As a North Carolina alum, have you played golf with Michael Jordan or Davis Love III?
I've played with Michael but not Davis. With Michael, it was the most nerve-racking experience ever. He has his celebrity invitational for charity down in the Bahamas every year. He was like, "I chose you to play with me." And I was like, "Oh my God." Every time I hit a bad shot it felt like I was disappointing my brother. And I was like, "I'm so sorry." He's competitive and I wanted so badly to win it for him, but I was the anchor on the team. I was awful. I'd probably give myself a C-minus, which means I made contact.

Do you remember a low round?
I do, 76 is my low round. When I was playing a lot, before I had twins, I'd break 80 occasionally. I played more when I lived in North Carolina and also when we were training for events, like the '96 Olympics and the '99 World Cup, in Florida. There were times when we would just train once a day and golf was my refuge. If I had a bad practice I'd go out and just hit balls and take out some frustrations. For me golf really highlighted my weakness as a soccer player. In golf you have to get over mistakes, if not, it just compounds and blows up in your face. In soccer I tended to hold on to a lot of things -- a bad practice, bad pass or a bad game. I wasn't going out to play golf to help me, but I did realize, through playing golf, that you had to have a short memory. Golf was my therapist.

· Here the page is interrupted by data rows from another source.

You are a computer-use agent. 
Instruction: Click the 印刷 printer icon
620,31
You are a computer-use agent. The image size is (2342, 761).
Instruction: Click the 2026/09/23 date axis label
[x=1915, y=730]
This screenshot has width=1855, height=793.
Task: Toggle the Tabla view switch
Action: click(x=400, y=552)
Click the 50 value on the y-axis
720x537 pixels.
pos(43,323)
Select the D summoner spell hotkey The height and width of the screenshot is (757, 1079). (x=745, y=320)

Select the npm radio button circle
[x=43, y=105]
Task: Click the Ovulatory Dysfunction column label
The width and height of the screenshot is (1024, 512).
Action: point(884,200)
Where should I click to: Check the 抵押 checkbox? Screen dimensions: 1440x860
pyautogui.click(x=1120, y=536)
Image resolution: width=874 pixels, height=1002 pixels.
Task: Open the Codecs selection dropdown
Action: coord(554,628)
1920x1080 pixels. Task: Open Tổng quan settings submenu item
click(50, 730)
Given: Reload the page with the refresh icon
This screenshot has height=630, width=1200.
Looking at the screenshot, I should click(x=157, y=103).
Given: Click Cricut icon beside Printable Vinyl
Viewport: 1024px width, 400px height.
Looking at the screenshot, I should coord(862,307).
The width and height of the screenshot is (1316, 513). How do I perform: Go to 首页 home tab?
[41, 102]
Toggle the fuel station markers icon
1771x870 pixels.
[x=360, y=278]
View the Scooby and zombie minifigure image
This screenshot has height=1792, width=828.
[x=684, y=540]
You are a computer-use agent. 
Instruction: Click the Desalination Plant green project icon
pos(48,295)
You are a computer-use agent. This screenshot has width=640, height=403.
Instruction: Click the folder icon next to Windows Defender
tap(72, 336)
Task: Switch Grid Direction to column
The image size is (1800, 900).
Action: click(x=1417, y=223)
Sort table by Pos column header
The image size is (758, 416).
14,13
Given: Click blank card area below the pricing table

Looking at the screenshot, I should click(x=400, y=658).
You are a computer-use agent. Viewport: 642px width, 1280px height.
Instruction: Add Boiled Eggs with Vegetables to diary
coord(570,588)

Most people need a therapist after golf; you were using golf as a therapy.
I wanted to perform well, but I also knew that my expectations should be a little bit lower in golf than they were in soccer.

Now that you're out of soccer, does golf absorb some of your competitive spirit?
It does. I want to be good at everything I participate in. But I should also say that I have so much respect for the people who compete at this sport. It's not easy. The thing about golf is: experience means you did a lot of things wrong. People ask me, 'Would you ever want to play professional golf?' And I'm like, 'No. No, no, no, no. These women are good. Just because I can hit a good shot every now and then doesn't make me a pro.' To be able to stand and watch a player like Annika, to watch her do what she does, to watch anyone who is the best of the best and watch them compete, is huge.

You are scheduled to play against Annika in a charity event and she is arguably the best female golfer of all time. Are you comfortable with the title of best female soccer player of all time?
I don't know if I was the best, but I did some good things when I played.

Who would be better?
Michelle Akers. I played alongside her for a while. In my mind I still believe she's the best who ever played. She had no weaknesses. That woman was amazing. She really was. It was shortly after '99 when we started getting more publicity and Michelle had retired because of all of the health issues she had to battle with. But she was just unbelievable.

Is this stat correct? In four years at North Carolina your record was 94-1? What happened in the game you lost?
Good question. I was there. I think the score was 3-2. We played Connecticut in Connecticut.

How many U.S. Women's Open titles would I have to offer you to pull off a trade for one of your gold medals?
It's not that it doesn't compare, but my gold medals are pretty cool.

Where are your (two) gold medals?
They're with me, but I can't tell you. [Laughs.]

Why would you say golf is a better sport for fund raising than say, a sport like soccer?
Soccer isn't very social. Plus, if you don't like someone on the other team, you can do something about it. We had a charity soccer event and my husband and I were captains of the two teams and the next thing I know he's taking me out. I was like, "What's this all about?" And you can't do that on the golf course. There's some decorum that takes place. Golf is social. It brings a lot of people together. And the great thing about a scramble, there's less pressure because you don't feel like every shot has to be your shot.